**DOCUMENT SECTION**
Because prisoners have to be taken care of, industries have sprung up around the prisons geared towards taking care of them. Clothing, food, and prison guard industries have expanded due to this, creating much wealth for the people who run the businesses and the prison guards. To help support these industries, prisoners, like under the convict leasing system, are often forced to work. Many inmates work for these industries in prison earning less than $3 per hour (Alexander 152). Sometimes, they are paid as low as 25 cents an hour. Paying these people less than minimum wage is legal because the 13th amendment does allow slavery as punishment for a crime. The pay just is there to make what is slavery look less like slavery for aesthetic purposes. Thanks to prisoners being forced to pay back the costs of their imprisonment that are racked up with these industries upon their release, these industries are not really losing money taking care of the prisoners. If they cannot pay, they are simple put back into the system to be exploited as cheap labor, just like what happened with debtors under the Jim Crow convict leasing system.
The violence inflicted upon African Americans today by the power establishment, according to Alexander, is also akin to that practiced in the south years ago. Police agencies have free reign to pretty much stop and frisk anyone at will, which is not a pleasant experience (Alexander 65). African Americans are constantly frisked in their communities for drugs as they walk down the street or sit on a bus. According to Atwater vs City of Lago Vista, if someone commits a minor traffic violation, such as failure to use a turn signal or not stopping long enough at a stop sign, the police have free reign to be search the offender. If they refuse, they are legally allowed to arrest the individual (Alexander 68). Because everyone commits minor traffic violations, this has given police forces the power necessary to target African Americans for just about anything in order to get them into prison and ensure their own job security and the wealth of their city, state, or county. As a result, police cars can constantly be seen just about every few blocks or so in many urban communities, as if the communities are under siege.

**WORK REQUIRED**
Extend the essay above on prison labor and policing past its final sentence.

**AVAILABLE DATA**

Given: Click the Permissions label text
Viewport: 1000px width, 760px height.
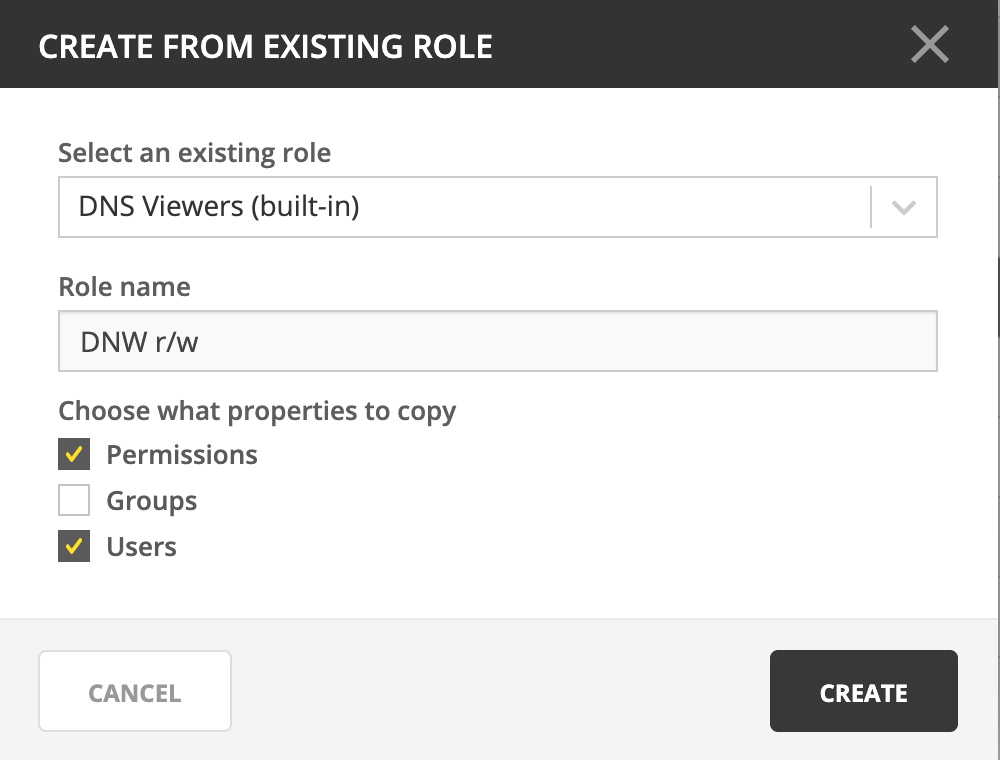Looking at the screenshot, I should click(x=182, y=455).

**OUTPUT FOR THIS TASK**
This idea of being under siege manifests itself truly in the way swat teams act in the inner city. Swat teams have the authority, with a warrant usually given by a judge who works for the state who has an incentive to lock people up, to search the homes of people suspected of drug crime. Because people are human, often, this has led to many innocent people having their homes raided by by overzealous swat teams who from time to time, end up killing a family pet or innocent human being. Those who are innocent of any drug crime are sometimes the victims of planted evidence, as stated by people like Stephen Anderson, an ex NYPD cop, who admitted that the agency planted evidence to frame innocent people in order to reach quotas (Stephen Anderson Admits To Issuing Fake Drug Charges To meet Quotas).
Under Jim Crow, the Ku Klux Klan acted as a sort of arm of the state to enforce the will of the power establishment. The KKK used violence to suppress the economic, and political power of many African Americans. Many African Americans were lynched for something as small as flirting with a white woman or being rude to a white man. Many, who were completely innocent of any crime, were lynched. The police forces today, like the KKK under Jim Crow, which often were police officers in disguise, has acted as a violent force to predominantly hurt African Americans. The drug war has lynched many African Americans, in a symbolic sense, silencing them permanently.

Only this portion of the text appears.